In de nieuwe studie vanuit het Max Planck Instituut voor Evolutionaire Antropologie onderzochten onderzoekers 1.029 volwassenen uit 35 landen die via sociale media werden geworven. en deelden informatie over hun demografische gegevens, het waargenomen dreigingsniveau van COVID-19, quarantainegedrag en de consumptie van toiletpapier in de afgelopen weken.

De meest robuuste voorspeller van het hamsteren van toiletpapier was de vermeende dreiging van de pandemie; mensen die zich meer bedreigd voelden, hadden de neiging meer toiletpapier op te slaan. Ongeveer 20 procent van het hamstergedrag was te verklaren door de persoonlijkheidsfactor emotie – mensen die zich over het algemeen veel zorgen maken en zich angstig voelen, zullen zich waarschijnlijk bedreigd voelen en toiletpapier opbergen. Het persoonlijkheidsdomein consciëntieusheid – dat kenmerken van organisatie, toewijding, perfectionisme en voorzichtigheid omvat – was ook een goede voorspeller van hamstergedrag.

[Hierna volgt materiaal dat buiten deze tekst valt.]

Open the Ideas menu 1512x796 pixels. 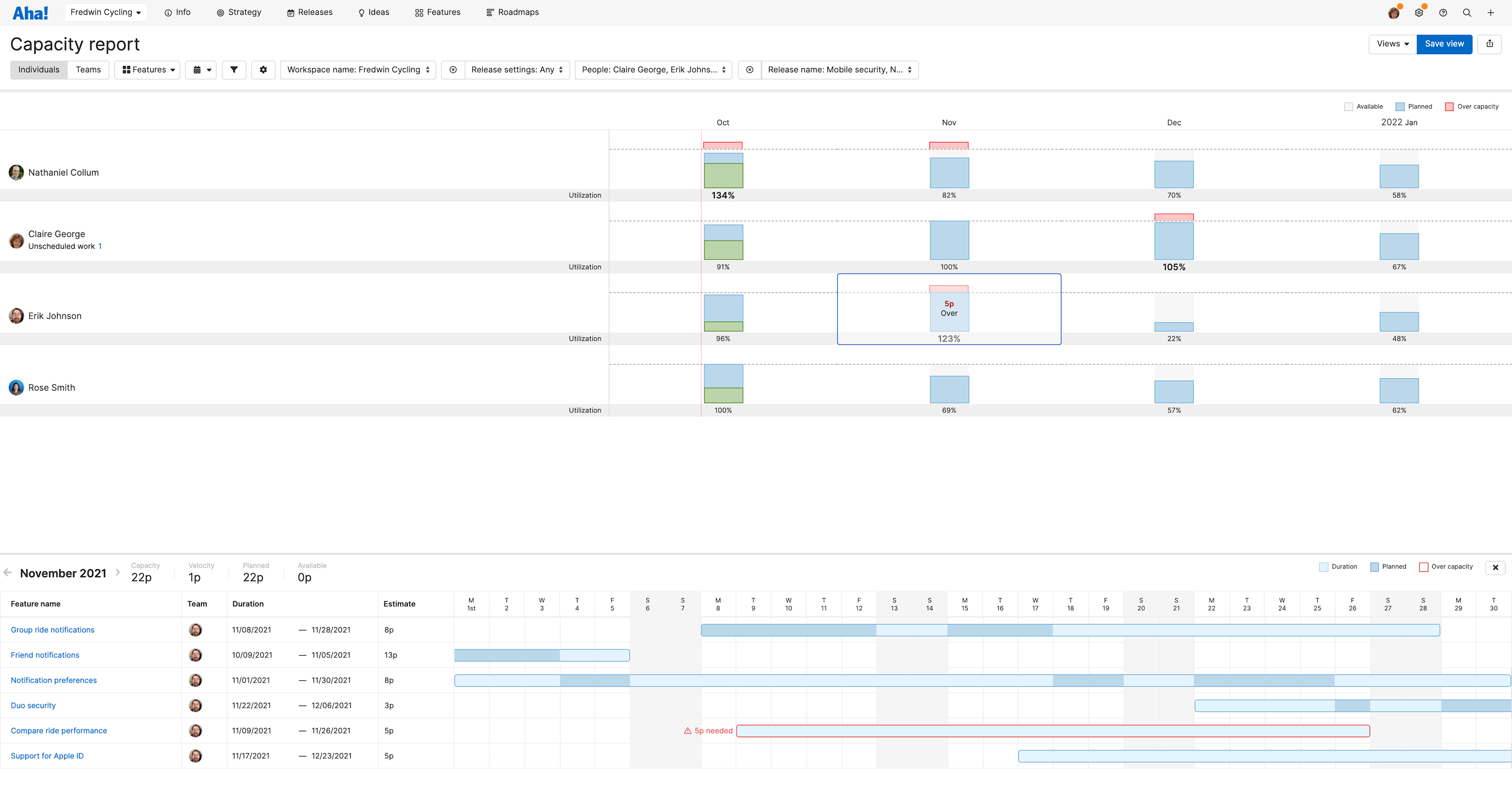tap(373, 12)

Andere waarnemingen waren dat ouderen meer wc-papier hadden opgeslagen dan jongeren en dat Amerikanen meer voorraad hadden dan Europeanen. De onderzoekers wezen erop dat de onderzochte variabelen slechts twaalf procent van de variabiliteit in de opslag van toiletpapier verklaren. Subjectieve dreiging van COVID-19 lijkt een belangrijke trigger te zijn voor het hamsteren van toiletpapier. We zijn echter nog ver verwijderd van een volledig begrip van dit fenomeen.